4) Ethanol "must" be used as an oxygenator in fuels sold in the 26 NOx SIP Call states east of the Mississippi and all NOx non-attainment zones in the U.S. because EPA outlawed the use of MTBE for this purpose in 2006. MTBE was banned as an additive because it was found to have catastrophic effects on ground water if it leaked from underground storage tanks, which occurred with alarming frequency. The only alternative to ethanol at this point would be to require massive catalytic converters on cars to ensure complete combustion of VOC's along with some form of ammonia or urea based injection to control formation of NOx. These would obviously add significant cost to new vehicles.

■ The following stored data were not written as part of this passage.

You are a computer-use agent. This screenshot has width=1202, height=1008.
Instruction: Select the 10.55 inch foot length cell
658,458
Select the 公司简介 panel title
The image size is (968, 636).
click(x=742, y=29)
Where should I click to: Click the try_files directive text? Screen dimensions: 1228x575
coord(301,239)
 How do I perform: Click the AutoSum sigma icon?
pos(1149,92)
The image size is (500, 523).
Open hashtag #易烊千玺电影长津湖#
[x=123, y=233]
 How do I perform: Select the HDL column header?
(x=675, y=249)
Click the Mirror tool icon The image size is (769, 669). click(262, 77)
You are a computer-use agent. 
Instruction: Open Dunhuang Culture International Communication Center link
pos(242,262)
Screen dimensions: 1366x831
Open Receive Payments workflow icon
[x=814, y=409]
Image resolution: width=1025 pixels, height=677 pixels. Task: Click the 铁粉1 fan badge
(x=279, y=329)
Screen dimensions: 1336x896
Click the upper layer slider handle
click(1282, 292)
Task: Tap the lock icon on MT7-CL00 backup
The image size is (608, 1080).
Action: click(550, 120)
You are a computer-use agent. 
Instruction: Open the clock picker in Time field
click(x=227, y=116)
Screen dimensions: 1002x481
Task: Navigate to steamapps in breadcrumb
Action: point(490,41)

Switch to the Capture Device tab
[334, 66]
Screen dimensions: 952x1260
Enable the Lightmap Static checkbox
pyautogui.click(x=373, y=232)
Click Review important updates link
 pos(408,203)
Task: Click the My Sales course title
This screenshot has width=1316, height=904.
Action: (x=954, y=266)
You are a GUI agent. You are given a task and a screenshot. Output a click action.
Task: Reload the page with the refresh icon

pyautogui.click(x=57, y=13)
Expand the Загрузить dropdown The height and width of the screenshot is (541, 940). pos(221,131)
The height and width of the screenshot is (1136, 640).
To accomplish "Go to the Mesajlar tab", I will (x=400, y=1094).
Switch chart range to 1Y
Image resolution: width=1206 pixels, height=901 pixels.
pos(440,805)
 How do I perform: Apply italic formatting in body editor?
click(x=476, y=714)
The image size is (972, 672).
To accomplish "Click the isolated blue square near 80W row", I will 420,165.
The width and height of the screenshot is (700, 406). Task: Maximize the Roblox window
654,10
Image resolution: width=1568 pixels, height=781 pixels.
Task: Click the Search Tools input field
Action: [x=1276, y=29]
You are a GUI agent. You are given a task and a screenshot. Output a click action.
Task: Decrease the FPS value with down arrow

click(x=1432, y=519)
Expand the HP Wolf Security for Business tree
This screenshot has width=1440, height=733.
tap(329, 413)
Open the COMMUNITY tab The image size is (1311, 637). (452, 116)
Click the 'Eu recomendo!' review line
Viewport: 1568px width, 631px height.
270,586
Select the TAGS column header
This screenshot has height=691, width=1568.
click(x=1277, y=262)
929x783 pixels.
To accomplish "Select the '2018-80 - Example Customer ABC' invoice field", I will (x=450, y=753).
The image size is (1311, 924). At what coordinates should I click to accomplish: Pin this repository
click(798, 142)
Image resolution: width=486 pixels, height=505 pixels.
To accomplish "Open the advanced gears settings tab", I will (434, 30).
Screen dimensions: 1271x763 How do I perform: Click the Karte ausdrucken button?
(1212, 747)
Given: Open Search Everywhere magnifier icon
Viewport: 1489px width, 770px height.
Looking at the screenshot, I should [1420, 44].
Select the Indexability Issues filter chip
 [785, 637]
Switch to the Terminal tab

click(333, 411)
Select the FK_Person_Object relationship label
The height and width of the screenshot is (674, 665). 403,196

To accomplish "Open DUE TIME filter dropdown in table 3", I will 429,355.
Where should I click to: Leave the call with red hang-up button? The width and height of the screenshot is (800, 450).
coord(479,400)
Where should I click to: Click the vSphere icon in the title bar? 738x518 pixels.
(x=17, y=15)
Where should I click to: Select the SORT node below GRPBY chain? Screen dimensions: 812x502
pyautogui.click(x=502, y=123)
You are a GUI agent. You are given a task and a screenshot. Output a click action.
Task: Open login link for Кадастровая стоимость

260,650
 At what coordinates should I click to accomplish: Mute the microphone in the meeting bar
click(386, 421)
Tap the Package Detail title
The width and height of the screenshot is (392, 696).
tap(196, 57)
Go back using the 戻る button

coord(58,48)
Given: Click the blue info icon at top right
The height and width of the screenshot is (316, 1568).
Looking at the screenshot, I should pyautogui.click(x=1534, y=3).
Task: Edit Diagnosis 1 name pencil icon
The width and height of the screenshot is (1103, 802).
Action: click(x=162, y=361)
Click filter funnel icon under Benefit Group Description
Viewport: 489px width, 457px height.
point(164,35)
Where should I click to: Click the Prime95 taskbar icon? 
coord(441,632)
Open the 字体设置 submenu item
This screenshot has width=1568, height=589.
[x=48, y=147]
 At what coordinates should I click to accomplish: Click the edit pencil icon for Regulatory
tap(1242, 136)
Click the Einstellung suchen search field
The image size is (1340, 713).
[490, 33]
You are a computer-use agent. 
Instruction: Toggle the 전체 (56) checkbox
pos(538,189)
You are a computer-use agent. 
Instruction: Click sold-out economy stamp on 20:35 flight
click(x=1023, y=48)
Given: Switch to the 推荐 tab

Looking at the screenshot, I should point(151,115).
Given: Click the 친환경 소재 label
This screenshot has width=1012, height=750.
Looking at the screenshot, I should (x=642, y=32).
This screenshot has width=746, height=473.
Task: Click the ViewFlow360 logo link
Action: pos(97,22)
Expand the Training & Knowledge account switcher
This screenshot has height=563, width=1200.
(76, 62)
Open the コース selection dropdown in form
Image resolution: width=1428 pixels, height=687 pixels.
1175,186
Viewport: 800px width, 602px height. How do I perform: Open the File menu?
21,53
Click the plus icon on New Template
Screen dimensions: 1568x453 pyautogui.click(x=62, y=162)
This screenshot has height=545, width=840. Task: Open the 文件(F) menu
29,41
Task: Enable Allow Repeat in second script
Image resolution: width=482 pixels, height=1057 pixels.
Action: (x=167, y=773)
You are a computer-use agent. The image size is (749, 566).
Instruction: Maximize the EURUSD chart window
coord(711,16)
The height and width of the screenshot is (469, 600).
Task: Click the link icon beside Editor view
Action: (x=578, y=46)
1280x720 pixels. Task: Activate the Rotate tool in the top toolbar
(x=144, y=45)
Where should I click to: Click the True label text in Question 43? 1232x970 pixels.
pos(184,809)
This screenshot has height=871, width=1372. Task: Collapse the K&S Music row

5) Your mileage will decrease when using ethanol due to the lower calorific value of ethanol on a volumetric basis relative to gasoline. This is also why diesel is inherently more efficient than gasoline...there are more BTU's in a gallon (think skim milk as ethanol, vs. 2% as gasoline, vs. whole milk as diesel).
IMNSHO there is a place for plant derived ethanol based fuels, but they will never be a real solution to offset petroleum based fuels...you would have to plant the entire planet 5X over with feedstock to make enough fuel to support current energy demand.